## 本文抜粋:
------------
あなたの心も、ワンウォッシュタンブラー。
こんにちは。
clichéの木下です。
シルクは、デリケートで高価。
高価な生地、いくら風合いが良くとも、脆いんでしょう?
うーん。
洗えないなら汚したくない。着るのがはばかれる。
と、せっかく買ったのに着る機会を選んでしまうだろう。
高価なものであれば必要以上に汎用、万能を求めてしまうのは人の常。
ただ世の中にはどうしても解消出来ないこと、シルクで言うデリケート、
という独特な風合いに悩まされる。
普段から洋服に従事してる僕も、
そんな悩みにいつも、買い物の邪魔をされるんだ。
cantate
"Washable Silk Grosgrain Fish-Tail Coat"
¥302,500 (TAX IN)
残念ながら今回、
展示会で見てしまったこのコートは、僕の心を鷲掴みにして離さない。
30万という大台なんて、立て続けに行かせないでくれ。
買い物を邪魔されるとは言ったが、
逆に欠点があってくれと、失礼にも思ってしまう僕がいます。
フィッシュテールが好きな人は多いでしょうし、
僕もそうなので、見ると心が惹かれる。
とはいえ、ありふれているからこそ普通じゃつまらないと思っては、
レザーやモヘヤ、既出感の無い素材で仕立てられたものが尚、良いと思う。
------------
## 提供資料:
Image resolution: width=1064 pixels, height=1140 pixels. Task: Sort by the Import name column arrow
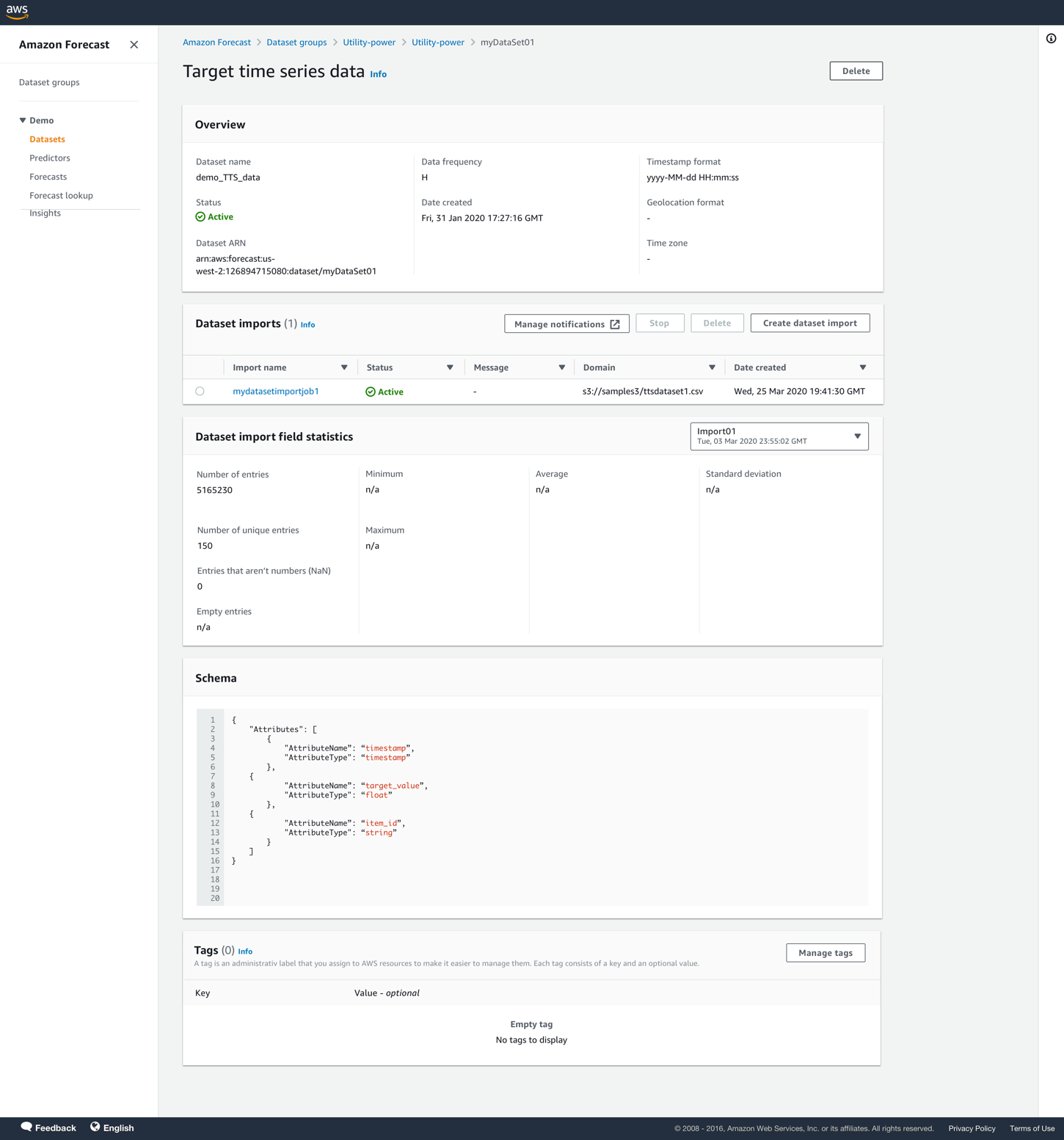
------------
## 次の課題:
a: 本文について、次の各問いに答えよ。
(i) 筆者は冒頭で自らを何と名乗っているか。
(ii) 紹介されているコートの価格はいくらと記されているか。
(iii) 筆者がなお良いと考える素材として、具体的に挙げているものは何か。
b: 本文の「あなたの心も、ワンウォッシュタンブラー。」から「高価なものであれば必要以上に汎用、万能を求めてしまうのは人の常。」までを両端を含めて示し、その際「シルク」を「カシミヤ」に更新せよ。
提供資料は参照しなくて差し支えありません。

## 解答:
a:
(i) clichéの木下
(ii) ¥302,500 (TAX IN)
(iii) レザーとモヘヤ

b:
あなたの心も、ワンウォッシュタンブラー。
こんにちは。
clichéの木下です。
カシミヤは、デリケートで高価。
高価な生地、いくら風合いが良くとも、脆いんでしょう?
うーん。
洗えないなら汚したくない。着るのがはばかれる。
と、せっかく買ったのに着る機会を選んでしまうだろう。
高価なものであれば必要以上に汎用、万能を求めてしまうのは人の常。